When creating such a large amount of illustrations with the same 
colorscale, I automatically think of lattice graphics. Under the hood 
spplot also uses lattice graphics. Take a look at the levelplot() 
function from lattice which produces the grid plots for spplot (if I'm 
correct). Alternatively, I've been using ggplot now for quite a while to 
make plots of a lot of grids. A small example says more than a thousand 
words:

library(ggplot2)
library(sp)

data(meuse.grid)
summary(meuse.grid)

# Note that I do not transform meuse.grid to SpatialPixelsDataFrame
# Let's make a simple grid plot
dum = meuse.grid[c("x","y","dist")]
ggplot(aes(x = x, y = y, fill = dist), data = dum) + geom_tile()

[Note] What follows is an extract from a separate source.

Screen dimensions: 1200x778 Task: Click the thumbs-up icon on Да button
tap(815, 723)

# Let's make a few more attributes to the grid
# could be measurements on other dates for example
new_atts = do.call("cbind", lapply(1:100, function(num) dum$dist + 
runif(dum$dist)))
summary(new_atts)
dum = data.frame(cbind(dum, new_atts))

# Important step now is to
# restructure the data
dum_ggplot = melt(dum, id.vars = c("x","y"))

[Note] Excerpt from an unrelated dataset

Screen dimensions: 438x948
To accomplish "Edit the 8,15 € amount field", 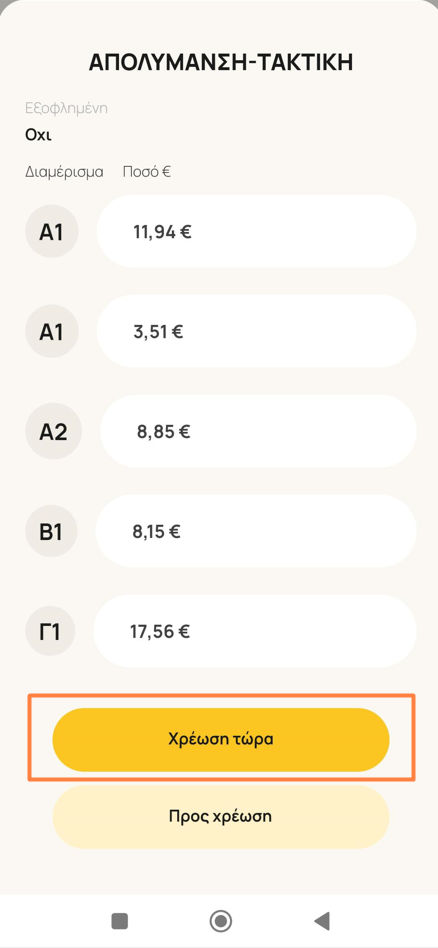I will 256,531.
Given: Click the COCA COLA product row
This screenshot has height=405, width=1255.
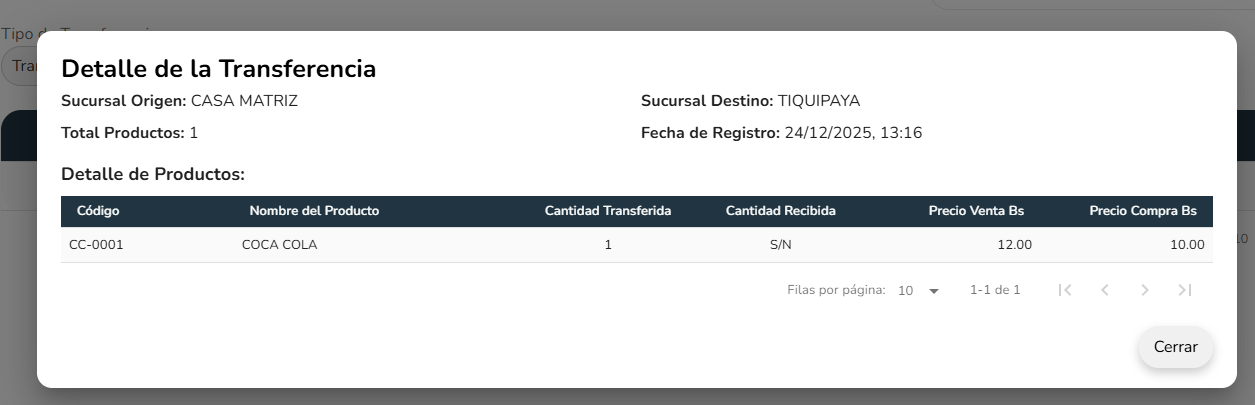Looking at the screenshot, I should (x=279, y=245).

# Now make a plot using dum_ggplot
# of 'x' and 'y' using value as a 'fill'
# with a plot per 'variable', can take a minute to plot
ggplot(aes(x = x, y = y, fill = value), data = dum_ggplot) + geom_tile() 
+ facet_wrap(~variable) +
       scale_x_continuous('', labels = NA, breaks = NA) +
       scale_y_continuous('', labels = NA, breaks = NA) + 
opts(aspect.ratio = 1)
# These last two lines get rid of the labels on the axes and set aspect 
ratio to 1

Now you have a plot with 101 maps with the same colorscale, with ggplot 
doing all the hard work. It takes some time to get the hang of ggplot, 
but I think it is worth the investment, also for spatial plots.